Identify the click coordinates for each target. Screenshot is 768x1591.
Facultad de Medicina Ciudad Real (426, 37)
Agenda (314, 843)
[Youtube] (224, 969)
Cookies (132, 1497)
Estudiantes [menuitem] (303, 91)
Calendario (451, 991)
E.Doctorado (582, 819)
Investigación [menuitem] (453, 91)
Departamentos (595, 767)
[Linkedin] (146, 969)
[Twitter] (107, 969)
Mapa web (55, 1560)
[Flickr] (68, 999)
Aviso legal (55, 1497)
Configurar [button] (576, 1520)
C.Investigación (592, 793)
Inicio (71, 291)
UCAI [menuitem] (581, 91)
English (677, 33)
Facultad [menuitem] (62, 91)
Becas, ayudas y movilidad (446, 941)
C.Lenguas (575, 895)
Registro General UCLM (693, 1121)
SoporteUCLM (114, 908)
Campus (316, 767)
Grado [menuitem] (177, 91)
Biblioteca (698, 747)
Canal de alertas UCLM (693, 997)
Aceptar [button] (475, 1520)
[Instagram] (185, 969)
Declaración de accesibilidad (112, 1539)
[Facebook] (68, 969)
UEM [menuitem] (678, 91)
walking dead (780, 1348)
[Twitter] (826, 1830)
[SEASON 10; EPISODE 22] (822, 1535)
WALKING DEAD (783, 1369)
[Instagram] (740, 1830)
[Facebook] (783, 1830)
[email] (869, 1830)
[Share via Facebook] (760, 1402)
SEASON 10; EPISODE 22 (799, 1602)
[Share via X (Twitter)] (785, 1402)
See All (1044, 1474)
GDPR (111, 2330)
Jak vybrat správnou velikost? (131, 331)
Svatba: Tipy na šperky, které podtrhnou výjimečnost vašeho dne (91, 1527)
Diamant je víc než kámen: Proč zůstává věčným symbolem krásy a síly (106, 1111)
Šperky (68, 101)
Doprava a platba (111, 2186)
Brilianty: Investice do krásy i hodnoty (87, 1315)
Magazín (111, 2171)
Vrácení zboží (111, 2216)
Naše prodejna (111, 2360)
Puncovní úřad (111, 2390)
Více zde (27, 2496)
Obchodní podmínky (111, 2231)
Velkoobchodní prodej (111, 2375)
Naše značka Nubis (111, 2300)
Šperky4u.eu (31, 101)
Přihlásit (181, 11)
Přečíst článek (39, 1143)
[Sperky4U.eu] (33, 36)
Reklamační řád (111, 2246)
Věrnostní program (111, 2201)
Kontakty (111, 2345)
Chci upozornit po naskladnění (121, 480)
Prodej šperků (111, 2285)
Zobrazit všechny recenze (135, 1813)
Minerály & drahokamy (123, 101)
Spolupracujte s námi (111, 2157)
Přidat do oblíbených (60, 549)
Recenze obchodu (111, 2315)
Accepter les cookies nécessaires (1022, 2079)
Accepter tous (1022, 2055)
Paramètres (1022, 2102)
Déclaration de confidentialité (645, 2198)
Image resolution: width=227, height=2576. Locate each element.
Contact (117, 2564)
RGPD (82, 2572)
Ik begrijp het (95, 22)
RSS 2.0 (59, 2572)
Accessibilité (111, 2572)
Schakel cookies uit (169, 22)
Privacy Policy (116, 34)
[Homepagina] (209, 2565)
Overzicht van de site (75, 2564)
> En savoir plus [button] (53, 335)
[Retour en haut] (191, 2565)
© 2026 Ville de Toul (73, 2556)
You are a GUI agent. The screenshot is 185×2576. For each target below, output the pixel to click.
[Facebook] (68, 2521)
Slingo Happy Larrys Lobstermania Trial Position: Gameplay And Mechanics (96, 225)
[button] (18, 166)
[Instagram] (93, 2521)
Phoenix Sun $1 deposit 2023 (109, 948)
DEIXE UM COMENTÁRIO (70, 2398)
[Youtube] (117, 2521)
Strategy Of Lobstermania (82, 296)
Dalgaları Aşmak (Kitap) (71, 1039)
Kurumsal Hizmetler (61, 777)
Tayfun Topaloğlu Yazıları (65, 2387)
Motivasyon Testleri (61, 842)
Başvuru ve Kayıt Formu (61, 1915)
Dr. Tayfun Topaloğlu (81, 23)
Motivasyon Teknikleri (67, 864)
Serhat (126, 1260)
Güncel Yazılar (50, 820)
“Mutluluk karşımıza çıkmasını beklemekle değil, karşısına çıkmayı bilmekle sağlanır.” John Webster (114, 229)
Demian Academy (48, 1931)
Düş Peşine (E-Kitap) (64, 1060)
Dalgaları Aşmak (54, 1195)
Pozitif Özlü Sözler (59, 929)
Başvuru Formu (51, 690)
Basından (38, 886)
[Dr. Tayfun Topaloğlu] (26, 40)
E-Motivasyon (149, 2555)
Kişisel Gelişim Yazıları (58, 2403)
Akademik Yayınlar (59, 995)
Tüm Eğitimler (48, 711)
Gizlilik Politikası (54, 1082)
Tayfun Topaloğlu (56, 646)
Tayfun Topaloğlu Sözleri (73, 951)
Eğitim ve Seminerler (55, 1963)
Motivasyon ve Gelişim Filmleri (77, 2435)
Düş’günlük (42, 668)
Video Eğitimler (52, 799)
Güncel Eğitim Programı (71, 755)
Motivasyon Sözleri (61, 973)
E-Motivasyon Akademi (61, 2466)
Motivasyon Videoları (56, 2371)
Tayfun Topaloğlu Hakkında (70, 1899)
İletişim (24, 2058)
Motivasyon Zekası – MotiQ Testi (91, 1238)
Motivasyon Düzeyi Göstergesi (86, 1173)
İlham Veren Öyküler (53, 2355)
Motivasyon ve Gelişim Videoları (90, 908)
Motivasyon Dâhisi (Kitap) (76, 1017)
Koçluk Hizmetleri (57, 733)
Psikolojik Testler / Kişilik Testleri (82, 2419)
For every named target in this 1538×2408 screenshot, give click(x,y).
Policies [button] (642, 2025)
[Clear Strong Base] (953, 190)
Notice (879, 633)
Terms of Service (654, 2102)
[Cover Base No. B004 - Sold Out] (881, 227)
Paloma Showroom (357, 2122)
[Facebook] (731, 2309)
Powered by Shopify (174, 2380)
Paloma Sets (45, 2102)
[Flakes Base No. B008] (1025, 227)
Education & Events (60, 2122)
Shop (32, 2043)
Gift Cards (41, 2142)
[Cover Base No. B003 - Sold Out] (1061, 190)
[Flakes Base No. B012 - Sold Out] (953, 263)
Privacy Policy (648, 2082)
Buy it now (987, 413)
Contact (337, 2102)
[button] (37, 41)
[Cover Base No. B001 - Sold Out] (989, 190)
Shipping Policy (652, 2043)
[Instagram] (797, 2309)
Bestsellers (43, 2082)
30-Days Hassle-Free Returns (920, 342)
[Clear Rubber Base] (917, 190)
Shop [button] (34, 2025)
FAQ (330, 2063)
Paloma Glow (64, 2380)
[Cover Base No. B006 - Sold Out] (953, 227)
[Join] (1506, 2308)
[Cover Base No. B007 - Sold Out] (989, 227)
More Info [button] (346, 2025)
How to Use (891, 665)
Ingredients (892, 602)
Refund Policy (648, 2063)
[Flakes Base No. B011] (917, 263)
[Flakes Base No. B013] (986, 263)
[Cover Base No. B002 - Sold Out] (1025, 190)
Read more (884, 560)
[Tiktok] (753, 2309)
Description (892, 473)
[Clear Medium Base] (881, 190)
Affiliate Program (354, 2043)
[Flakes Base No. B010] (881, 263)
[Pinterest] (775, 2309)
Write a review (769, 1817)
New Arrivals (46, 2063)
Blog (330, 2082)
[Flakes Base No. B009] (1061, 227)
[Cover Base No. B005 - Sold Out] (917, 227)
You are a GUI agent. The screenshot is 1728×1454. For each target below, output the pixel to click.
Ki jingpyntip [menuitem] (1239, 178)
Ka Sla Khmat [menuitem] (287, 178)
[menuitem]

• • • • •

- The problem -
Restate the listing word for word, but only from its first line through the line with "Jak vybrat správnou velikost? (131, 331)", keeping both end lines.

- Task answer -
Identify the click coordinates for each target. Screenshot is 768x1591.
Facultad de Medicina Ciudad Real (426, 37)
Agenda (314, 843)
[Youtube] (224, 969)
Cookies (132, 1497)
Estudiantes [menuitem] (303, 91)
Calendario (451, 991)
E.Doctorado (582, 819)
Investigación [menuitem] (453, 91)
Departamentos (595, 767)
[Linkedin] (146, 969)
[Twitter] (107, 969)
Mapa web (55, 1560)
[Flickr] (68, 999)
Aviso legal (55, 1497)
Configurar [button] (576, 1520)
C.Investigación (592, 793)
Inicio (71, 291)
UCAI [menuitem] (581, 91)
English (677, 33)
Facultad [menuitem] (62, 91)
Becas, ayudas y movilidad (446, 941)
C.Lenguas (575, 895)
Registro General UCLM (693, 1121)
SoporteUCLM (114, 908)
Campus (316, 767)
Grado [menuitem] (177, 91)
Biblioteca (698, 747)
Canal de alertas UCLM (693, 997)
Aceptar [button] (475, 1520)
[Instagram] (185, 969)
Declaración de accesibilidad (112, 1539)
[Facebook] (68, 969)
UEM [menuitem] (678, 91)
walking dead (780, 1348)
[Twitter] (826, 1830)
[SEASON 10; EPISODE 22] (822, 1535)
WALKING DEAD (783, 1369)
[Instagram] (740, 1830)
[Facebook] (783, 1830)
[email] (869, 1830)
[Share via Facebook] (760, 1402)
SEASON 10; EPISODE 22 (799, 1602)
[Share via X (Twitter)] (785, 1402)
See All (1044, 1474)
GDPR (111, 2330)
Jak vybrat správnou velikost? (131, 331)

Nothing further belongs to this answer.